(Beginning of Records supplied)

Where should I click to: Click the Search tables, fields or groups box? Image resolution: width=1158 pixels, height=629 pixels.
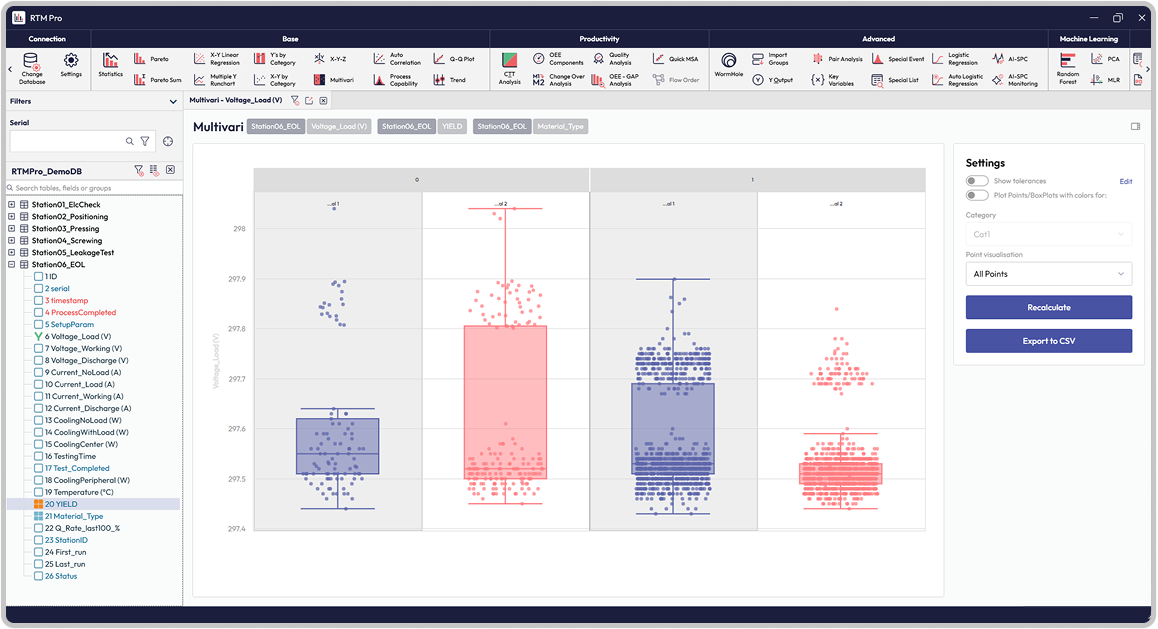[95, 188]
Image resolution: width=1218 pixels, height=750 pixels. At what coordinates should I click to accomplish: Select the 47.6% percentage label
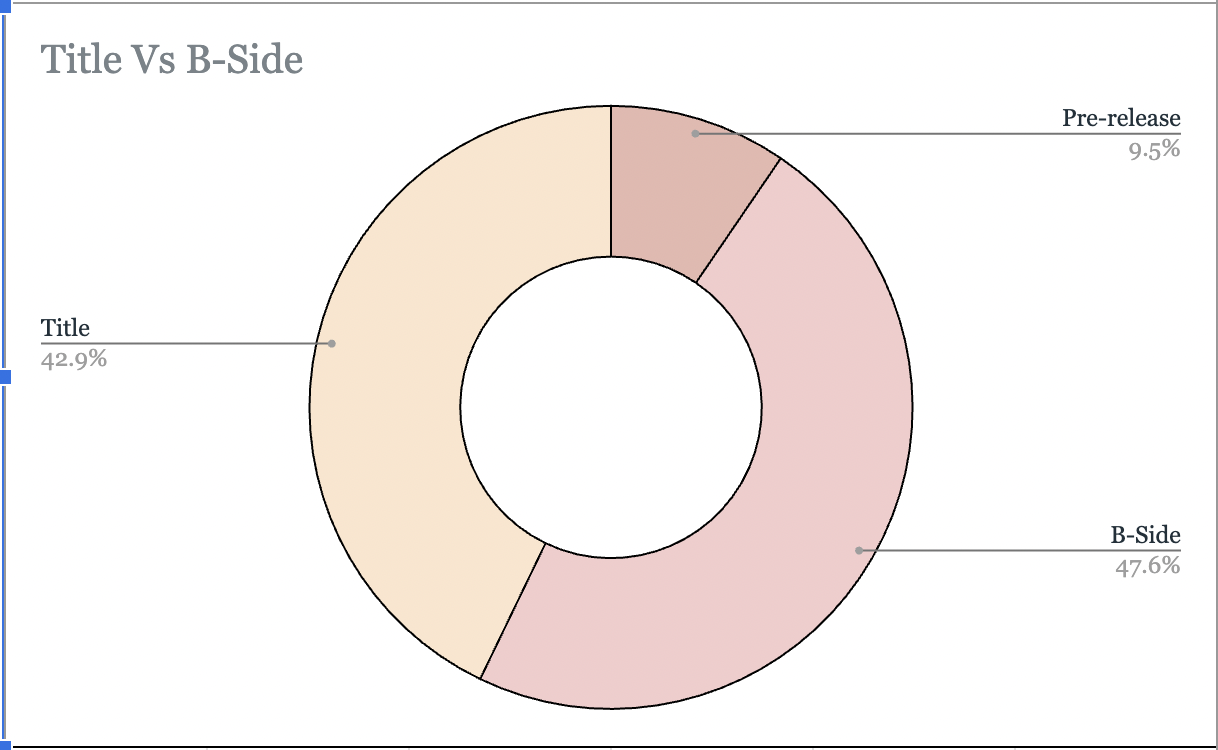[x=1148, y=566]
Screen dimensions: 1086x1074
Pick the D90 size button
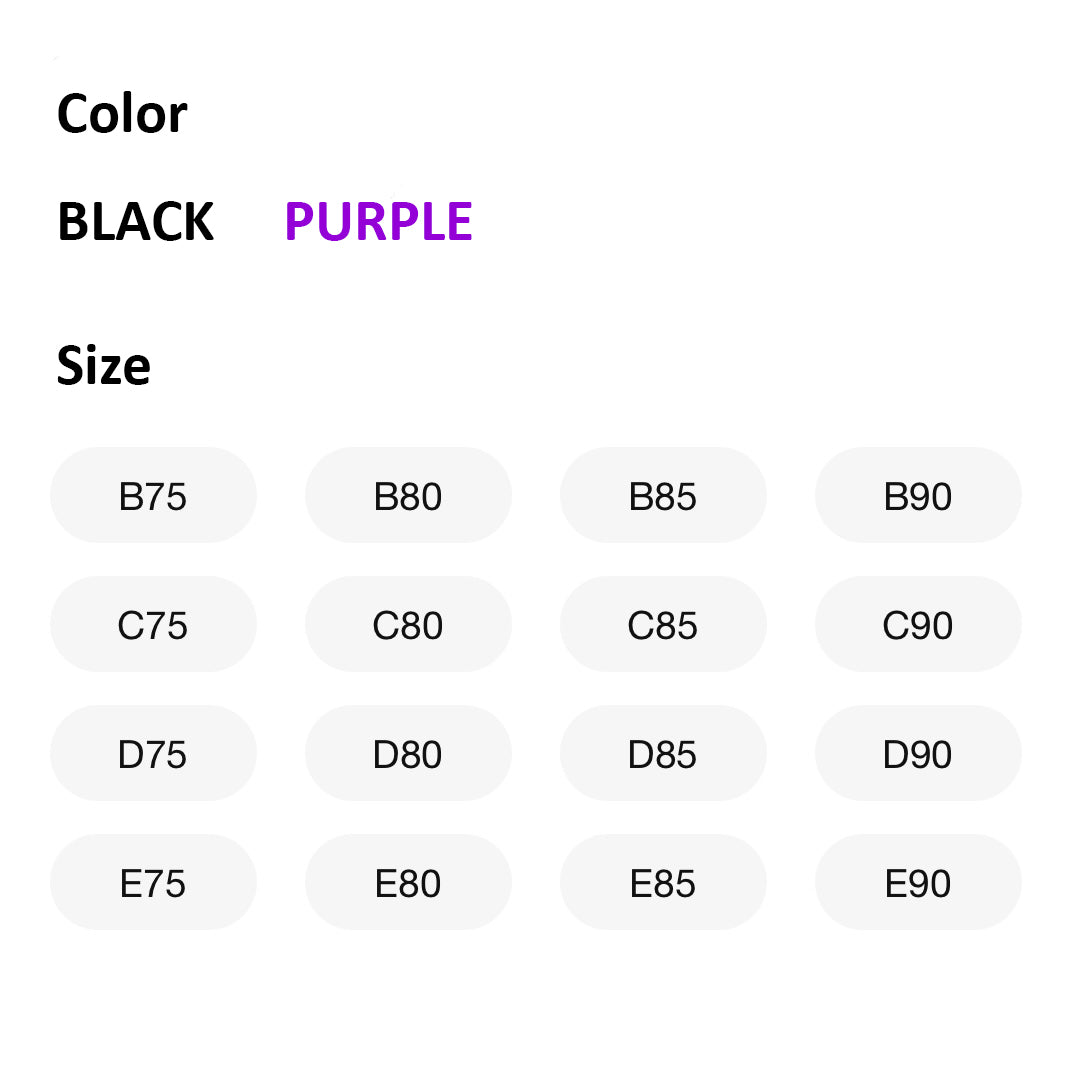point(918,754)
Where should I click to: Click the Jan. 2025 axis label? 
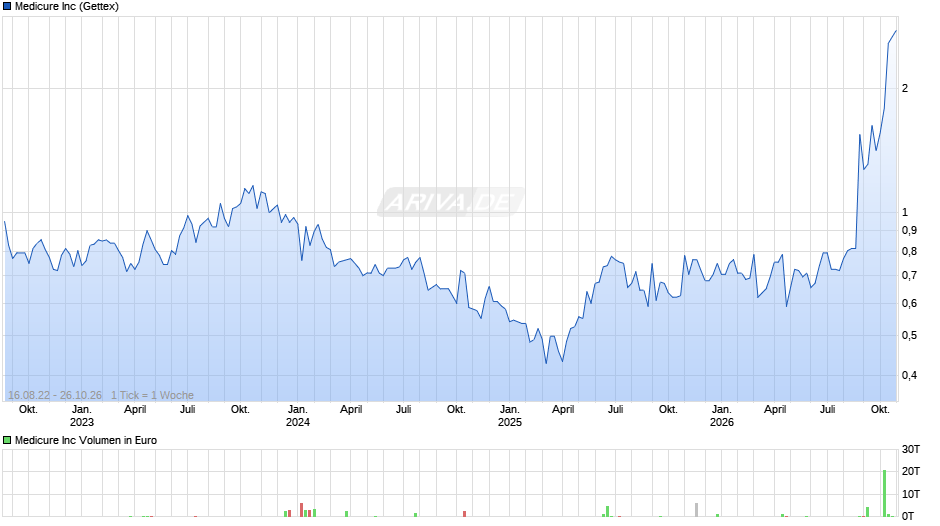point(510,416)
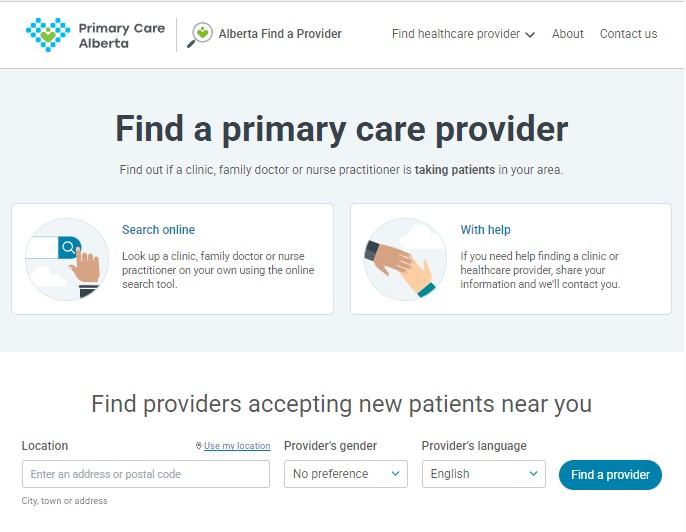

(End of Records supplied)

Restate, word for word and without pictures, the lines from the line containing "Where should I click to: Click the Jan." to the last line of the records above.

Where should I click to: Click the Jan. 2025 axis label? 
point(510,416)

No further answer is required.